LA DECISIONE

Battipaglia, uccise Natalino: c’è l’ergastolo per Alexa

La Corte d’Appello riconosce l’aggravante: pestaggio motivato dalla rapina. Papà Tony: «Non credevo più nella giustizia»

BATTIPAGLIA - Ergastolo. Dopo millesettecentotrentasette giorni. È il tempo che è passato da quella notte violenta, da quel brutale pestaggio in litoranea, il 4 ottobre del 2015, che poi, a distanza di due mesi, il 12 di dicembre, avrebbe inghiottito l’ultimo respiro di Natalino Migliaro , 33 anni, il giovane battipagliese ucciso di botte cinque anni fa. Mamma Anna e papà Tony li rivivono tutti, quei quattro anni e mezzo, nell’aula bunker del Palazzo di Giustizia, di fronte ad Ionut Alexa , il rumeno di 34 anni, detenuto nel carcere di Benevento, che s’è preso la vita del loro ragazzo. «Ergastolo», sentenzia il giudice Massimo Palumbo , presidente della Corte d’Assise e d’Appello, e i Migliaro abbracciano il loro avvocato, Maria Gabriella Gallevi , che li ha assistiti fin dal giorno uno. È un lunedì mattina d’inizio estate, il primo d’un luglio afoso, quando i giudici condannanno Ionut, difeso dall’avvocato Marco Bruttapasta , al “fine pena mai”. Un ritorno al primo pronunciamento, quello di gennaio del 2017, quando la Corte d’Assise optò per l’ergastolo. Un anno e mezzo prima di un’altra sentenza, quella di maggio 2018, con la quale proprio la Corte d’Appello rimodulò la condanna: dal carcere a vita a vent’anni. Il procuratore generale di Salerno, Leonida Primicerio , la impugnò davanti alla Corte di Cassazione, quella sentenza, e i giudici capitolini accolsero il suo ricorso, chiarendo che le toghe salernitane non avevano tenuto conto dell’aggravante del “nesso teleologico”.

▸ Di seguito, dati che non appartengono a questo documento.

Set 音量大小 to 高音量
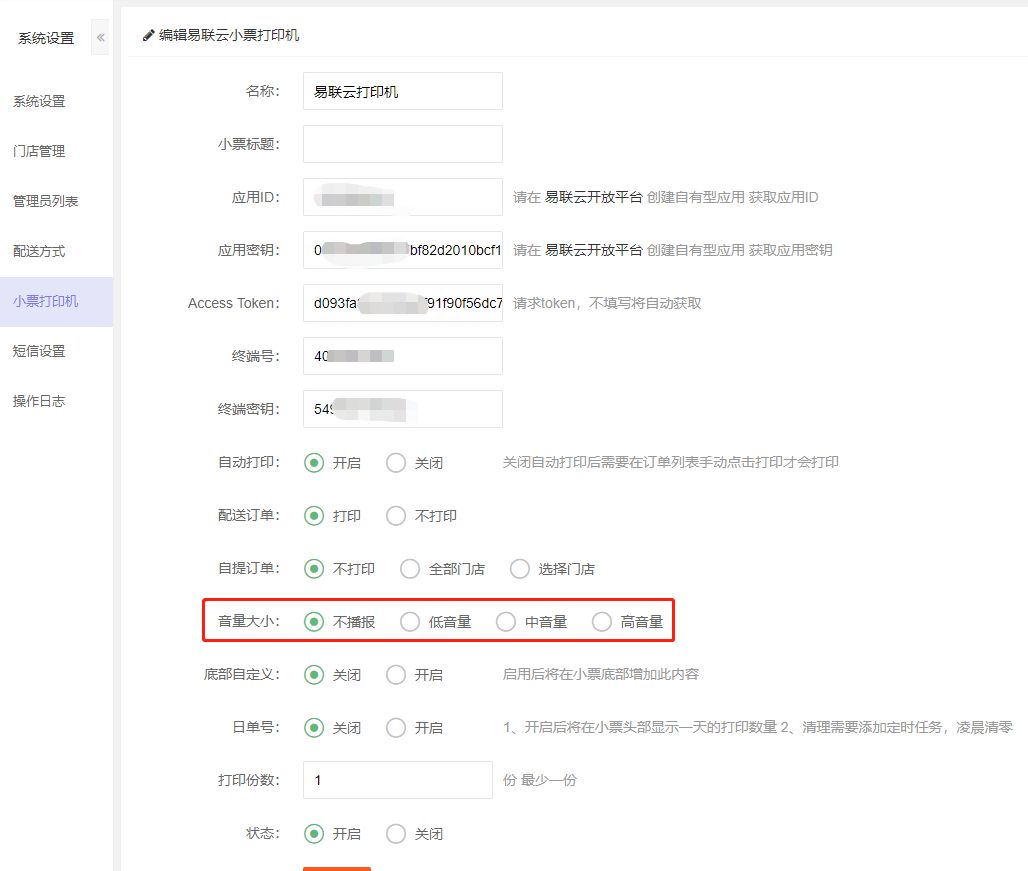(x=602, y=622)
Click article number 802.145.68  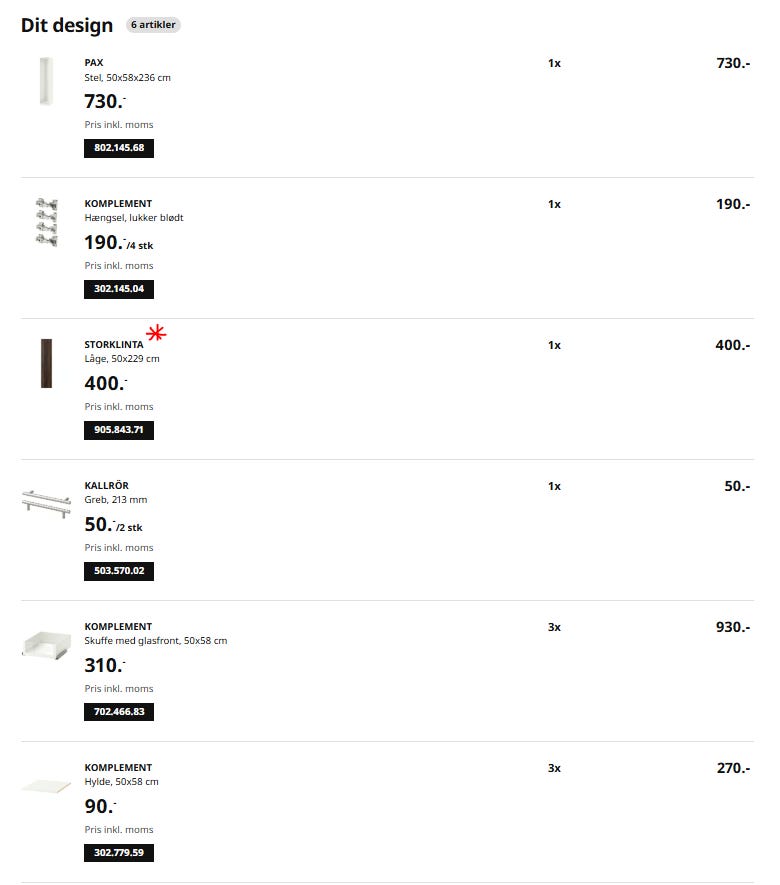119,149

Tradotto dal “giuridichese”, vuol dire che il massacro avvenne per futili motivi, e quindi va applicata l’aggravante: in località Idrovora, insomma, Alexa e i complici rumeni, tutti incappucciati, avrebbero pestato a colpi di bastone Migliaro, mentre era appartato con la fidanzata, per rapinare la coppia - provando a portar via, senza riuscirci a causa del cambio automatico, pure la vettura della giovane - ed abusare sessualmente della giovane. Ad inchiodare Alexa al “nesso teleologico”, oltre all’esito positivo del confronto tra il suo dna e quello estrapolato dallo sperma ritrovato sul luogo dell’aggressione, c’è pure quel telefonino - che era di Migliaro - ritrovato proprio in casa sua. Di qui la condanna del lunedì mattina, per bocca dei giudici che hanno accolto la richiesta dal procuratore generale della Corte di Appello, Elia Taddeo : “fine pena mai”. Erano gli anni, quelli del pestaggio, in cui due cartelli di stranieri, gli albanesi e i rumeni, stando alle inchieste, s’erano spartiti il business sporco del meretricio sulla fascia costiera: la zona Spineta in mano ai primi, a Lago comandavano i secondi. Ed è lì che Migliaro trovò la morte. Per una sporca e futile rapina.

«Questa sentenza - dice la Gallevi - dimostra che non esistono vittime di serie A o di serie B: lo ha dimostrato Primicerio, con il ricorso alla Corte di Cassazione, e lo ha confermato la condanna. Tutte le persone sono uguali». Tony Migliaro abbozza un lieve sorriso: «Dopo la prima sentenza della Corte d’Appello, quella dei vent’anni, non ci credevo più, nella giustizia italiana. C’era chi aveva dipinto mio figlio come un drogato, come tutto ciò che non era», è l’amaro ricordo dei giorni della lotta. «Oggi c’è soddisfazione, sì, ma è minima, perché la sentenza non restituirà mio figlio né a noi né agli amici, che sapevano chi era Natalino, a differenza di chi, di dovere, avrebbe dovuto saperlo e non l’ha saputo. E non aggiungo altro», dice papà Tony. I Migliaro s’infilano in auto. Piede sul pedale, per una preghiera: «Andiamo al cimitero. Dal nostro Natalino».